President Jalal Talabani, a Kurd, met Monday with the top U.S. commander in Iraq, Gen. George W. Casey Jr., to discuss security. Talabani said he told Casey that "it is in no one's interest" to force a showdown with al-Sadr, a key supporter of al-Maliki, also a Shiite.

In a television broadcast late Monday, al-Maliki said he was "very angered and pained" by the operation, warning that it could undermine his efforts toward national reconciliation.

"Reconciliation cannot go hand in hand with operations that violate the rights of citizens this way," al-Maliki said.
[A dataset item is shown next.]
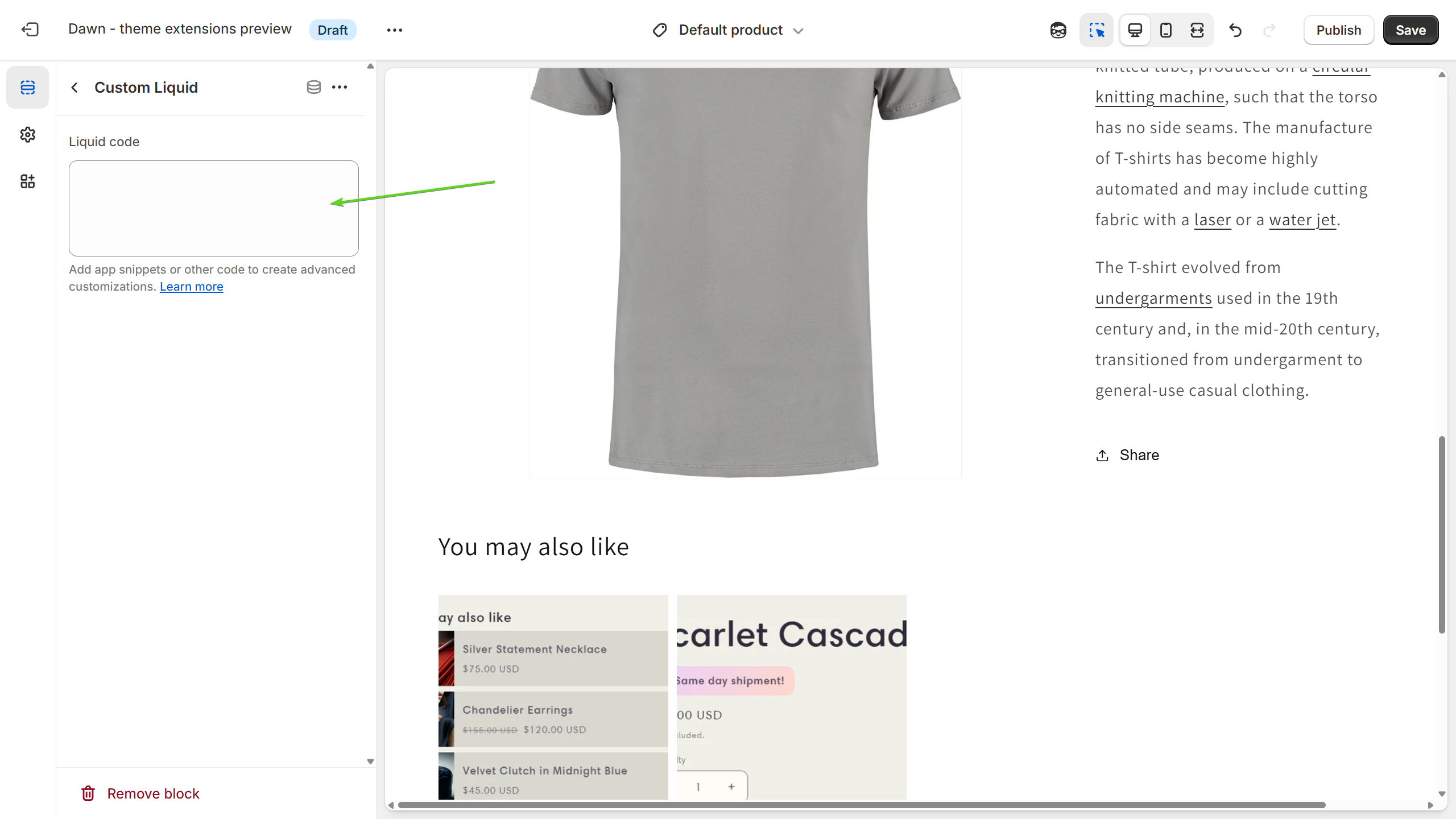Click the Publish button
The image size is (1456, 819).
pos(1338,30)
He apologized to the Iraqi people for the operation and said "this won't happen again."

For his part, al-Sadr urged his militiamen to be "calm and patient, and avoid being drawn into civil war." Mohammed al-Fartousi, an al-Sadr aide, said the young cleric urged his followers to purge their ranks of those who bring the Mahdi Army into disrepute and to refrain from attacking Sunni mosques and killing "innocent people."

In other violence Tuesday, two Sunni bothers were slain in their car repair shop in southwestern Baghdad and four Shiites were gunned down in a series of attacks in Baqouba and Muqdadiyah, two cities in Diyala province northeast of the capital, police said.

A policeman was killed in a bombing in Tikrit, 80 miles north of Baghdad, and a police sergeant was shot dead in his car in Baghdad, police said.

Police also found two bodies, both shot in the head, in northwest Baghdad on Tuesday.

Also Tuesday, police said two Iraqi journalists were killed in separate attacks the day before in Baghdad. They were among more than 100 Iraqi and foreign media workers slain here since the U.S.-led invasion of 2003.